Do relatório de segurança interna relativo ao ano 2014, ressaltam os seguintes aspetos:
- Decréscimo da criminalidade geral, sendo que neste domínio o crime de burla, crime informático e tráfico de estupefacientes contrariam esta tendência, ao mesmo tempo que a violência doméstica apresenta um elevado número de participações;
- Por seu turno a criminalidade violenta e grave diminuiu 5,4% em relação ao ano de 2013.
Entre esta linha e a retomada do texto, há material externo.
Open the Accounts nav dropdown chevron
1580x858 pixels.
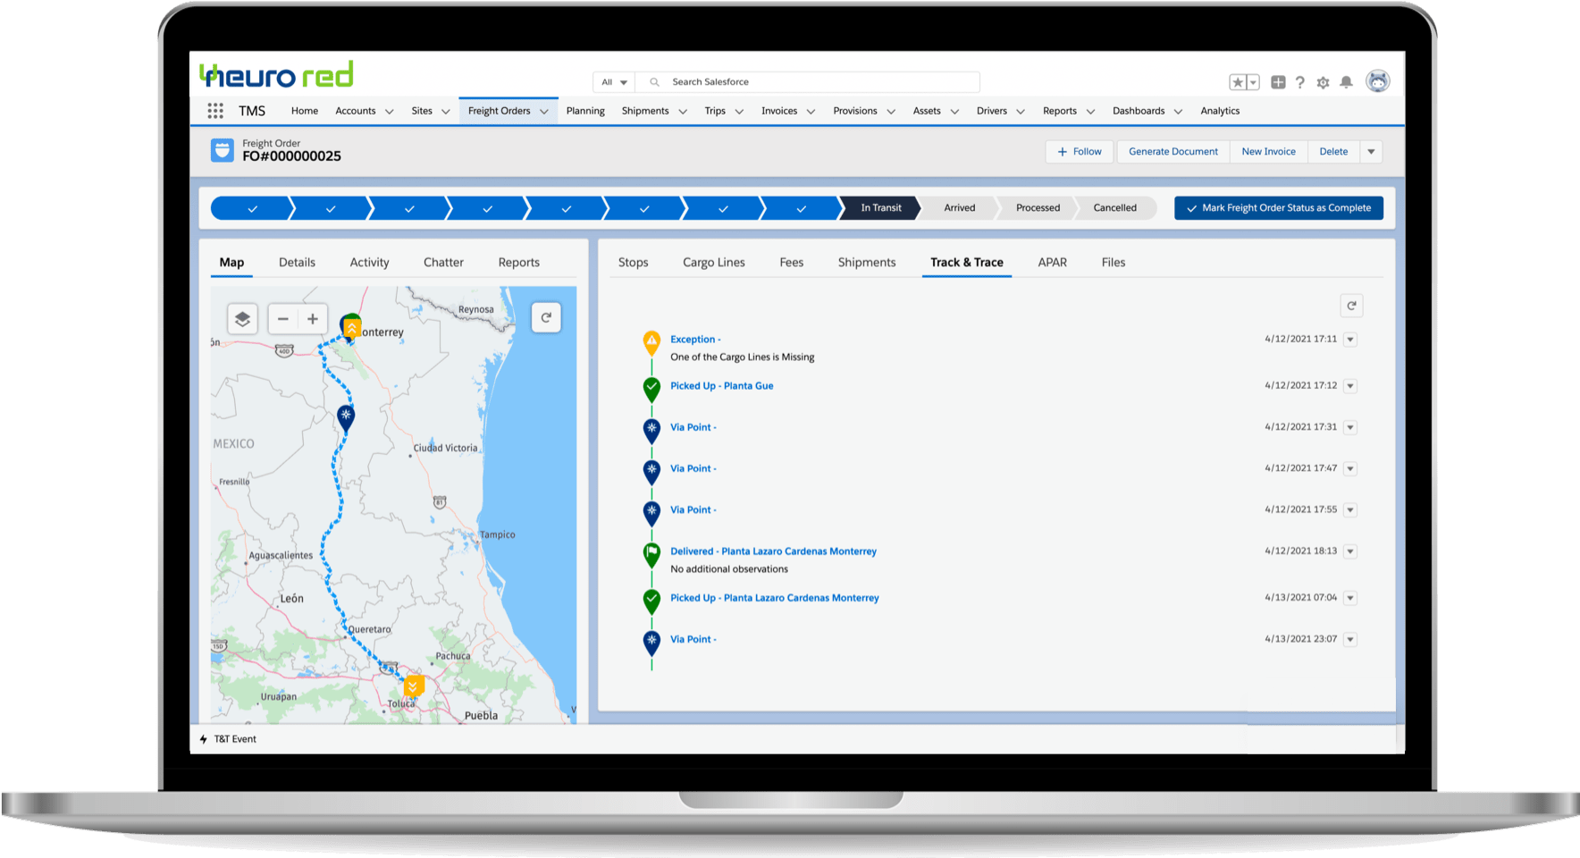[x=389, y=112]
Relativamente às orientações estratégicas para 2015, consta deste relatório o seguinte:
- Reforço da articulação, coordenação e cooperação entre as forças e serviços de segurança;
- Prevenção e combate à criminalidade;
- Policiamento de proximidade, de prevenção situacional e de segurança comunitária;
- Reforço, renovação, requalificação, valorização, e dignificação do efetivo policial das forças de segurança;
- Reabilitação de infraestruturas e adaptação do dispositivo territorial às necessidades das forças de segurança e dos cidadãos;
- Modernização dos equipamentos das forças e serviços de segurança;
- Aproveitamento da tecnologia ao serviço da segurança;
- Promoção da regulação dos fluxos migratórios e intensificação do combate à imigração ilegal;
- Incremento da cooperação multilateral com os países da UE e da CPLP e da bilateral com o Reino de Espanha;
- Aproveitamento dos fundos comunitários enquanto potenciadores da segurança interna e da proteção civil;
- Promoção da segurança rodoviária;
- Consolidar a colaboração das Forças Armadas na segurança interna;
- Consolidação e reforço do sistema de Proteção Civil.